* TASK DIRECTIONS *
When you reach the line with "You are a computer-use agent. The image", start repeating the lines exactly and keep going to the end of the records, but drop every picture.

(Pixel coordinate grounding data)
►
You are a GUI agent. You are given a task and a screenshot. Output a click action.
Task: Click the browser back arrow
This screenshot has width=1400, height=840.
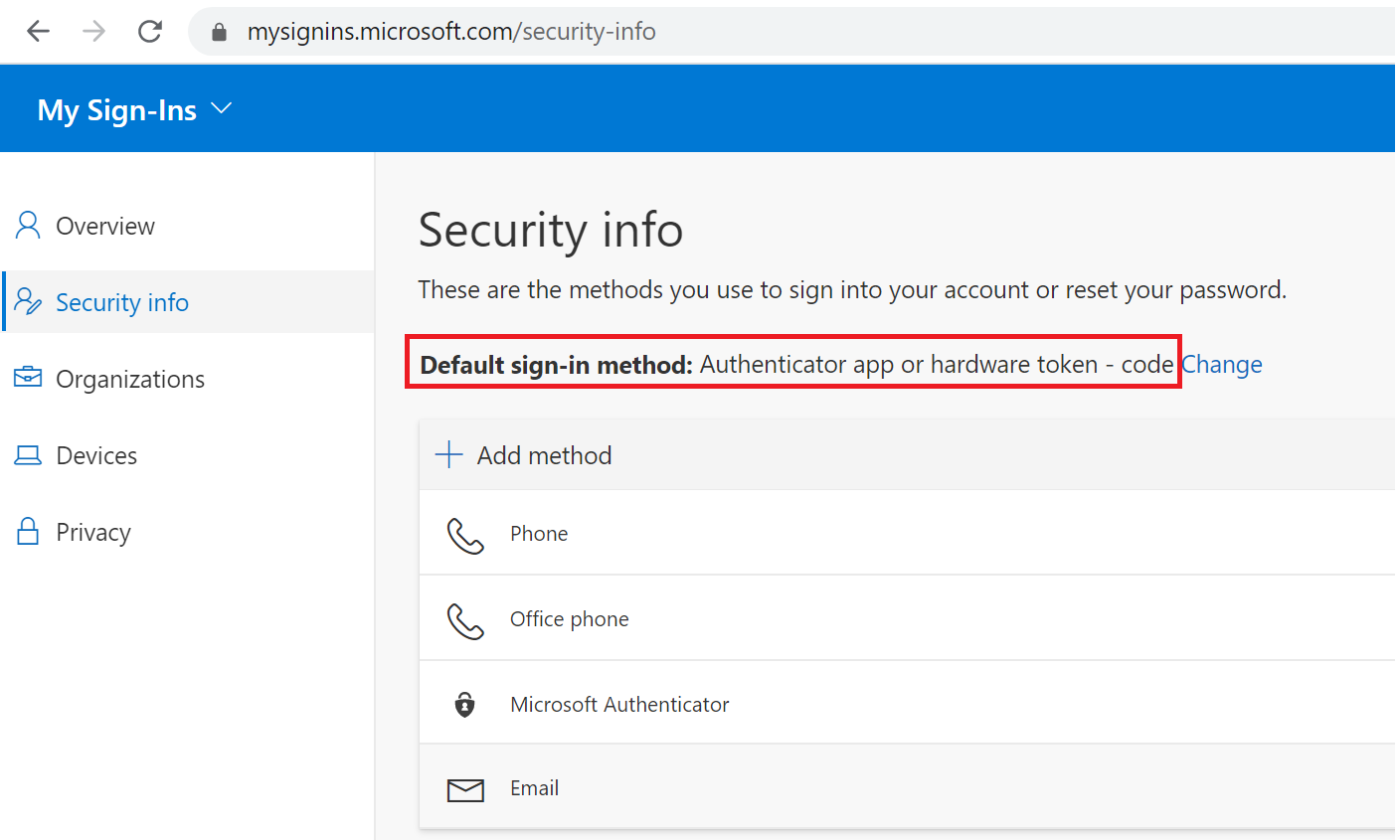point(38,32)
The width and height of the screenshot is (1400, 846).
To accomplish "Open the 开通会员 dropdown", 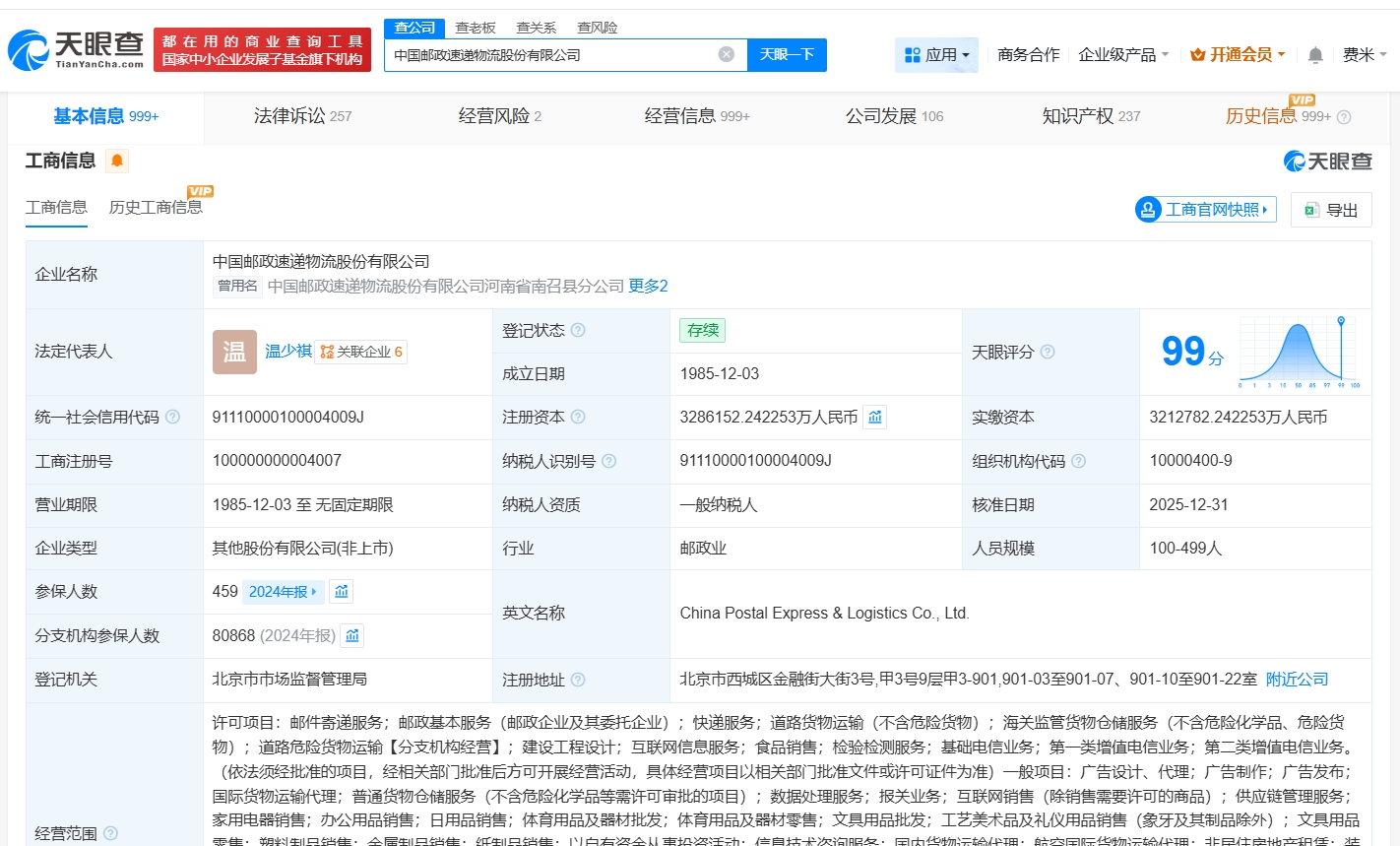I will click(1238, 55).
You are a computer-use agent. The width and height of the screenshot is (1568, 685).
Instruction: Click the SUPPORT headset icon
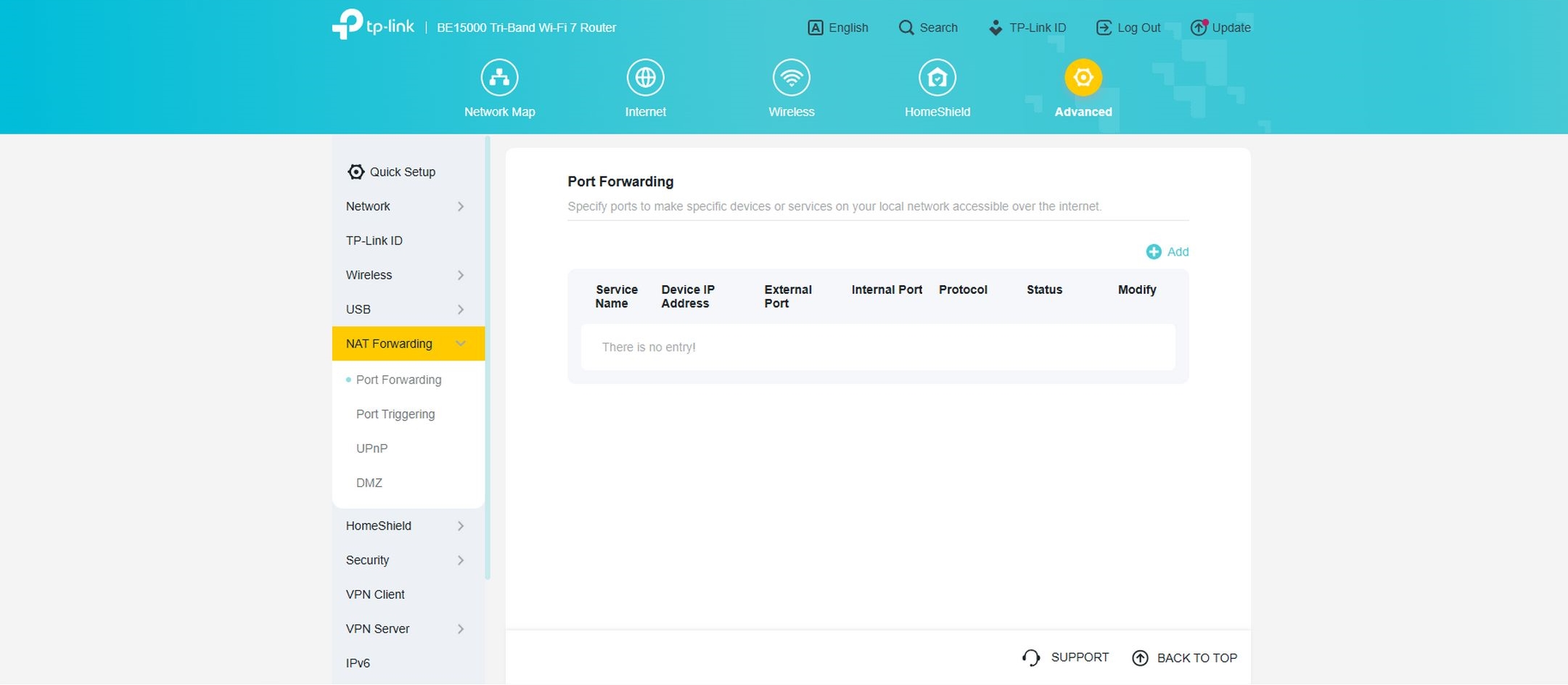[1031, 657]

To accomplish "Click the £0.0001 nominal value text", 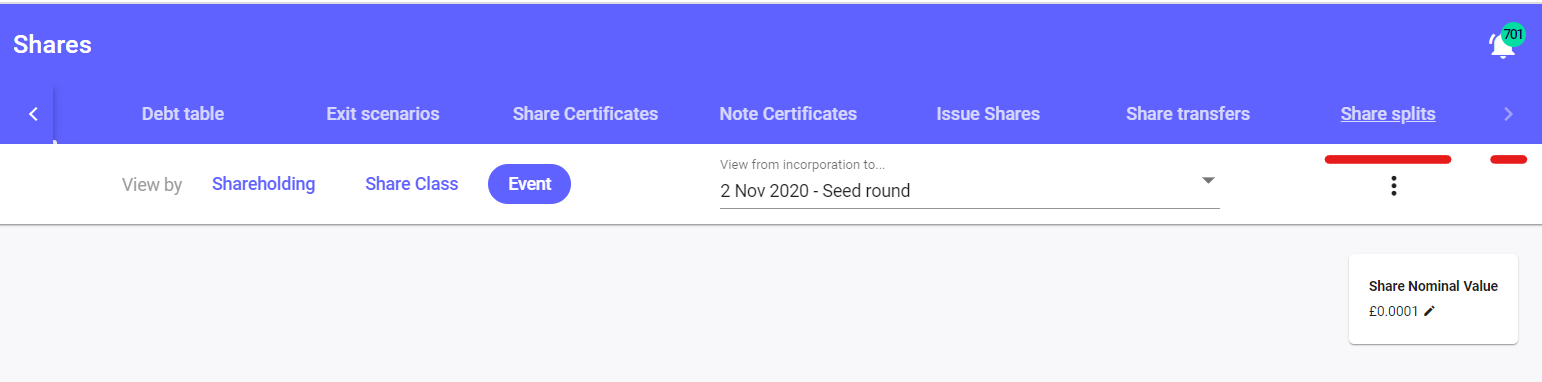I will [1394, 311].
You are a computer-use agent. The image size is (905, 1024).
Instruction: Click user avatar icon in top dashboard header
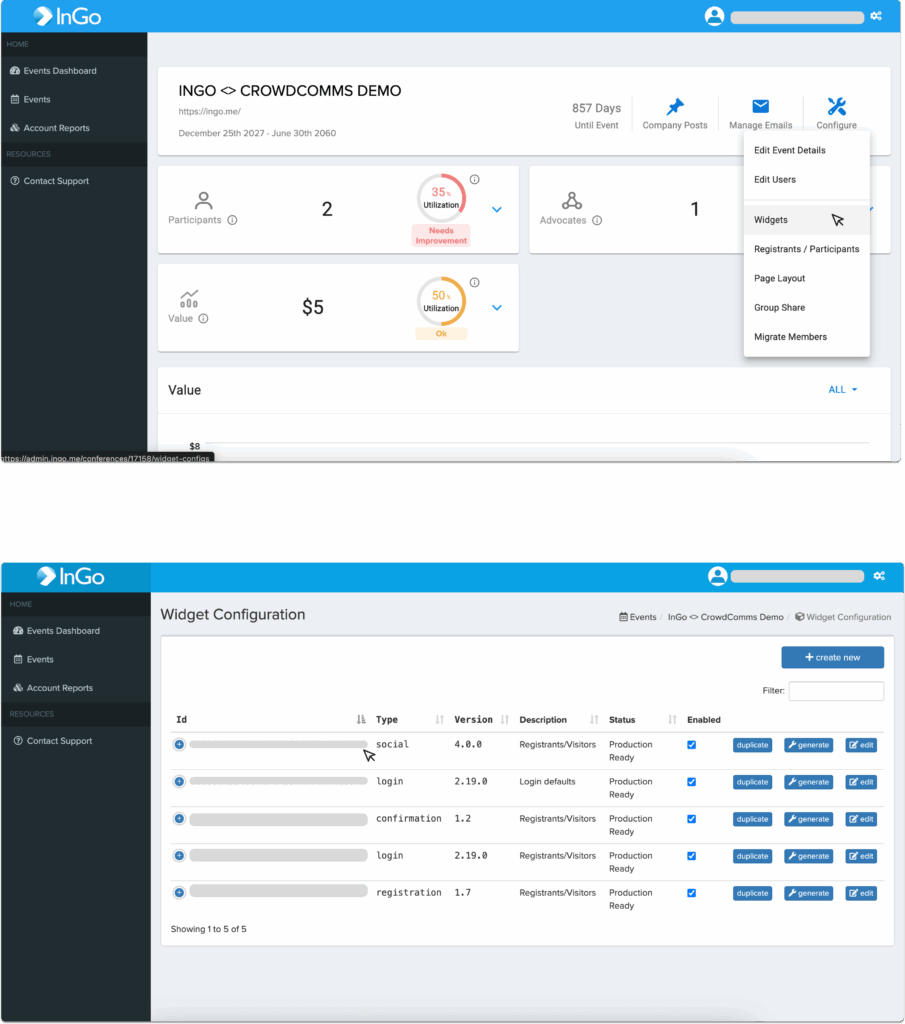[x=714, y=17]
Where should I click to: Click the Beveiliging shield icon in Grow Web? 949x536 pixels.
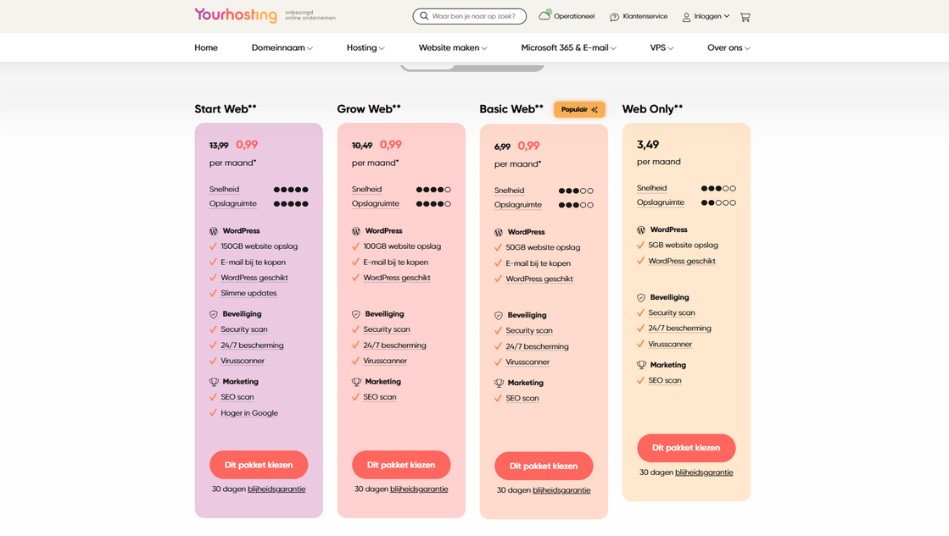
◄
* WRITTEN ANSWER *
You are a computer-use agent. The image size is (905, 1024).
Instruction: Click user avatar icon in top dashboard header
[x=714, y=17]
Where should I click to: Click the Beveiliging shield icon in Grow Web? 949x536 pixels.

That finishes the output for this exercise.